The grounds for compulsory liquidation[1] Trusted Source – UK Government Legislation – Insolvency Act 1986 Section 122 include:

  • When a company cannot pay debts of £750 or more
  • If the court concludes that it is just and equitable, it should be wound up.
  • When the limited company does not commence its business within a year from its incorporation or suspends its business for a whole year
  • If the company has less than two shareholders (unless it’s a private company limited by shares or guarantee)

What’s the Compulsory Liquidation Process?

The process of compulsory liquidation is set out in the Insolvency Act 1986 (IA 1986), and The Insolvency (England and Wales) Rules 2016. Typically, the process unfolds as follows:

  1. Company Receives a Statutory Demand: If a creditor hasn’t got a court judgment, they issue a statutory demand. The creditor can seek winding up if the company doesn’t pay within 21 days.
  2. A Winding-Up Petition is Issued: The court sets a date to decide on this petition, which is also advertised in the Gazette.
  3. Bank Accounts are Frozen: The company’s bank account is closed immediately after the petition, making credit access difficult. (» MORE Read our full article on My Company Bank Account is Frozen)
  4. Court Issues a Winding-Up Order: If the court approves the petition, the company must enter compulsory liquidation.
  5. Official Receiver is Appointed: This officer checks the company’s financial records, especially for any legal issues caused by the directors.
  6. Liquidator Takes Over: If there are assets, a licensed insolvency practitioner may replace the Official Receiver to handle their sale.
  7. Company’s Finances are Documented: The liquidator lists all the company’s assets and debts.
  8. Assets are Sold Off: The Official Receiver or liquidator sells the company’s assets, like stock or vehicles, to pay off debts.
  9. Company is Officially Closed: After selling the assets, the company is shut down and removed from the Companies House register. Remaining debts are usually written off unless there’s a personal guarantee by the director.

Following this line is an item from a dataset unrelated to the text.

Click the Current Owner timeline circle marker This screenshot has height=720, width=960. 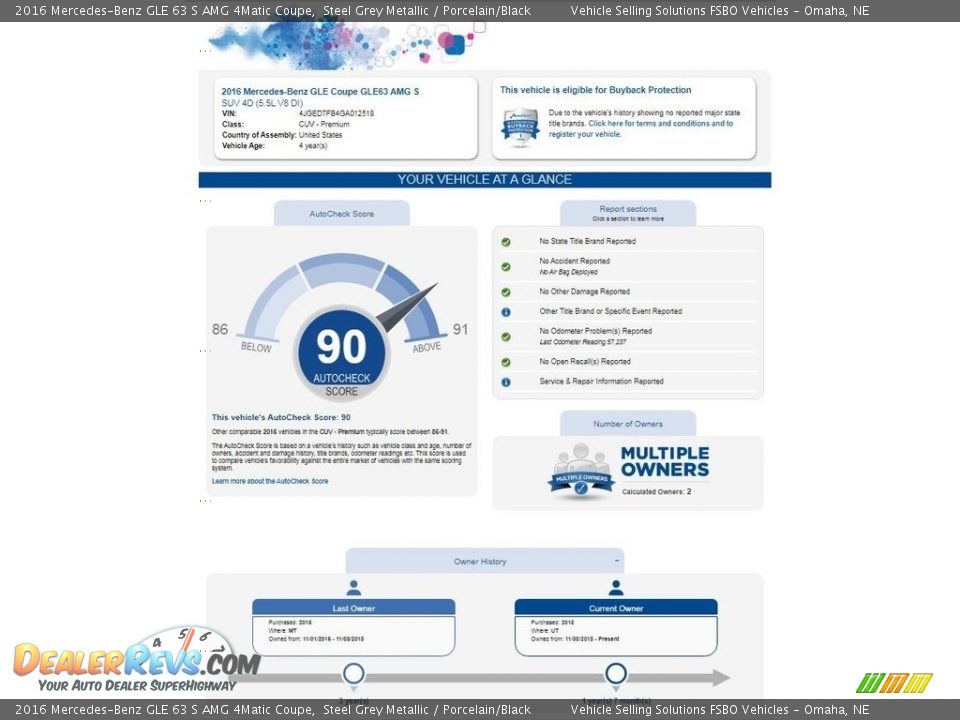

This process ensures creditors are paid as fairly as possible and the company’s closure is handled legally. The duration varies based on the company’s size and complexity.

Can We Choose a Liquidator in a Compulsory Liquidation?

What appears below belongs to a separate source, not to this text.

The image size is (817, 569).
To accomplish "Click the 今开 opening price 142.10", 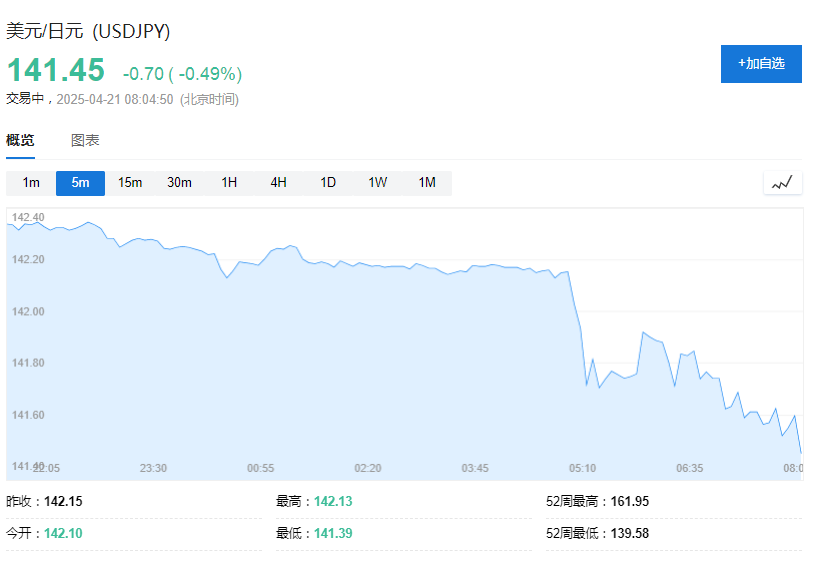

The short answer is, in the initial stages, no. In compulsory liquidation, the court appoints an Official Receiver as the interim liquidator to begin the process.

However, there is a window of opportunity for influence. While the Official Receiver, a public official, initially takes charge, the creditors or the company can propose an alternative licensed insolvency practitioner to act as the liquidator. This proposal is subject to approval during the creditors’ meeting.

How Long Does Compulsory Liquidation Take?

The compulsory liquidation process will take at least a year and up to 24 months in more complex cases.

Can You Stop a Compulsory Liquidation?

Compulsory Liquidation can be stopped at the winding up petition stage under the following specific circumstances:

  • if the debt is paid in full
  • if the debt is disputed 
  • If the debtor company agrees to terms with the creditor, who then withdraws the winding up petition.

In some cases, the debtor company may assure the court it intends to pay if sufficient time is allowed, and the court may agree to an adjournment. Very rarely are repeated adjournments sanctioned by the court, and the extension timeframes are generally weeks, not months.

If the winding up order itself has been made, it is much more difficult, but it can be done through two methods:

  • Via an application to ‘stay’ the liquidation proceedings. This can be made by the Official Receiver, the appointed liquidator, any company shareholder, or a creditor.
  • Any party has the right to apply for the winding up order to be rescinded within seven days. It would need to be demonstrated that the court did not have all the relevant facts when making its decision.

How Much Does a Compulsory Liquidation Cost?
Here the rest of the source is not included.